Where The Sidewalk Ends, 1950. 10/10

Excellent film noir. Great performances, good plotting and pacing, an even tone, and an appropriately gritty atmosphere. Dana Andrews and Gene Tierney have nice chemistry, making his transition to decency from brutality plausible.

Andrew’s Detective Dixon plays both sides of the law, having to cover his tracks after accidentally killing Craig Steven’s gangster character Paine. Disguising himself as Paine to create a false trail makes sense, as well as touching on his ambivalent identity.

Though the plot is rather simple, it intertwines all the main characters. Dixon gets mixed up with Paine, and then with Scalise by killing Paine. Scalise was a protege of Dixon’s dad. The cab driver who gets accused of killing Paine is Morgan’s dad, who is Paine’s estranged wife, then Dixon’s girlfriend. When at its best, noir has a way of throwing people together until they drive each nuts, fall in love, or kill each other.

Andrews looks so cagey for most of the movie that his outbursts almost seem normal. Then he’s got that granite-faced look, even when he’s with Tierney. He spends the entire movie in psychological turmoil.
Tierney’s Morgan is romantic, loyal, and, though not naive, believes that bad things shouldn’t happen to good people. Though her brighter outlook ultimately wins out, she has to bear the strain of her dad’s frame-up and Dixon’s dilemma.

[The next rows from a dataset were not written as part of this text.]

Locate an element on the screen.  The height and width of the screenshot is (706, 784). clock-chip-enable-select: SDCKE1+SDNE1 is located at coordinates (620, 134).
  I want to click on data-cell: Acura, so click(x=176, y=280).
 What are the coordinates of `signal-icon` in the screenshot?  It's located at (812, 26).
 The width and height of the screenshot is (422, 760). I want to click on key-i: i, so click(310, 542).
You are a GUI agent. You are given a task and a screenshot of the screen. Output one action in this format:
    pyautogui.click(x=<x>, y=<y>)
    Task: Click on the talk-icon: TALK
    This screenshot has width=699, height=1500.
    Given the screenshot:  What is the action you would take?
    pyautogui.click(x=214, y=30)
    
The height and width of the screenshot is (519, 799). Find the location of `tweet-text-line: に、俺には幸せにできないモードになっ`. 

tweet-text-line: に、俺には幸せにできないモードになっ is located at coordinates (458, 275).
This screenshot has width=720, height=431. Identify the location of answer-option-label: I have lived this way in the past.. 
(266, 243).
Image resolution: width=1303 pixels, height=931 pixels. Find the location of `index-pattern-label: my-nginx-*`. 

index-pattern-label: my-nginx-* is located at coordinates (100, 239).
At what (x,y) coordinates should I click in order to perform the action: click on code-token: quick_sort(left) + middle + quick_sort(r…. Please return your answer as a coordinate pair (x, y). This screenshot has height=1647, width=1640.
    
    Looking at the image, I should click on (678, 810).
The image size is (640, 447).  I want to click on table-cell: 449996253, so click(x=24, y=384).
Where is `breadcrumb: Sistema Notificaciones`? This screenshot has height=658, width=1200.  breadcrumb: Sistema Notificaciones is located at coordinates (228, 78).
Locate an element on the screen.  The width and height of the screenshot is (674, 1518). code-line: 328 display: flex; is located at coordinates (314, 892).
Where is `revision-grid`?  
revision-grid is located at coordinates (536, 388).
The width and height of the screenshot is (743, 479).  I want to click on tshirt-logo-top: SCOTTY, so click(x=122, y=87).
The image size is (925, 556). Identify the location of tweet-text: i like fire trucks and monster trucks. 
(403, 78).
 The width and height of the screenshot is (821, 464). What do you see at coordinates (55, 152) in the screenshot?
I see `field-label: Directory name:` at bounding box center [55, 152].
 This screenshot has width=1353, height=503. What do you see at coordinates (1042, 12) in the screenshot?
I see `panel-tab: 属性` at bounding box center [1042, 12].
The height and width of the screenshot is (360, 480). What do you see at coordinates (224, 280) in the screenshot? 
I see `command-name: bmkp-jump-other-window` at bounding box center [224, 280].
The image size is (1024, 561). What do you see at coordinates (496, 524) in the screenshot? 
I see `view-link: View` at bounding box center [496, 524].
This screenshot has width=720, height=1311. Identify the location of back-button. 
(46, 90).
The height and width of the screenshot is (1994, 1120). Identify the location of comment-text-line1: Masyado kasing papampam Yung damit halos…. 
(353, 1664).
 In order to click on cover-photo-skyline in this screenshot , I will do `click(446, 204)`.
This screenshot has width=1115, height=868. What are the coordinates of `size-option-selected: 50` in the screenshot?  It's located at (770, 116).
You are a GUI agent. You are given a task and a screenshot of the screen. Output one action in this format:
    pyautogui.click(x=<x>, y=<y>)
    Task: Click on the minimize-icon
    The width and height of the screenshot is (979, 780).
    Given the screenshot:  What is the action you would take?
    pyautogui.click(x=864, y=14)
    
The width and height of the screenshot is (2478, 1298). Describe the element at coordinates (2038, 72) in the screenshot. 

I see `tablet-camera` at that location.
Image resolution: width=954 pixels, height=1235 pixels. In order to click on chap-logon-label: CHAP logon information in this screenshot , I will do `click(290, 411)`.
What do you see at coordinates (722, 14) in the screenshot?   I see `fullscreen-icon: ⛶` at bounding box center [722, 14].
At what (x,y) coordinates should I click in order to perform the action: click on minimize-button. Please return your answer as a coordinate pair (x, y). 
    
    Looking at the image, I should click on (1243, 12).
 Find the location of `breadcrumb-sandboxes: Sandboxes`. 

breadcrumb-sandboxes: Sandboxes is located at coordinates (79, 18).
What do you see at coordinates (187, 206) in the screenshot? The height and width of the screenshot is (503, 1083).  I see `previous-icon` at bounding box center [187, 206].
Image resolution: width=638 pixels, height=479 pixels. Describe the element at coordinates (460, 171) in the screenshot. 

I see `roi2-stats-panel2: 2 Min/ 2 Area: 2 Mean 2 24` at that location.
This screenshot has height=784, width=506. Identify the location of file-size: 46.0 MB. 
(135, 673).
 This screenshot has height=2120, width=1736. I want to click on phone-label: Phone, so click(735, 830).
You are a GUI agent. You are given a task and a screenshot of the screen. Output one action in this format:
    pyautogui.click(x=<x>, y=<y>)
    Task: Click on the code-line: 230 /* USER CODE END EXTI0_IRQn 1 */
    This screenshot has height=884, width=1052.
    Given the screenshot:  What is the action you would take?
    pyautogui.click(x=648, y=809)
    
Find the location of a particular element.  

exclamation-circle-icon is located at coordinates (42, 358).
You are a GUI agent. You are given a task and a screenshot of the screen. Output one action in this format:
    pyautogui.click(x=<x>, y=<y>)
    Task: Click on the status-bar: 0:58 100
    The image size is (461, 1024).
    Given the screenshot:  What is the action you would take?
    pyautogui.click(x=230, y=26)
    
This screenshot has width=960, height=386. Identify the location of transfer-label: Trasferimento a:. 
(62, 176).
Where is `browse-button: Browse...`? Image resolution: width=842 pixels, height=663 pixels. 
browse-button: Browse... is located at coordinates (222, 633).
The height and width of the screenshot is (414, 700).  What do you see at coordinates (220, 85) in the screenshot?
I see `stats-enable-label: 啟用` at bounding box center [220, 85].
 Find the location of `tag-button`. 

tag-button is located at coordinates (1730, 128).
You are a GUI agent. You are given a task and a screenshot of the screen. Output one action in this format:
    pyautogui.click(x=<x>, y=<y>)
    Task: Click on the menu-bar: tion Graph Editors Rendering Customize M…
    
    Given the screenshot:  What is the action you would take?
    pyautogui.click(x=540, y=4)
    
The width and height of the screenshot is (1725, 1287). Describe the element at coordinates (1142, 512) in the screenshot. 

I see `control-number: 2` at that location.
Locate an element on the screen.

The atmosphere is palpable, a three-dimensional crust. We rarely leave seedy bars and hotel rooms, the police station, gangster hang-outs, parking lots, cabs, and all the hours of nighttime. Scalise getting trapped in the elevator was an effective denouement. The sense of confinement in that scene is overwhelming.

Dixon’s rehabilitation with the Department is marred by his confession that he killed Paine. If Where the Sidewalk Ends had ten happy endings it would still be dark and foreboding. Great immersion in a classic film noir. 10/10.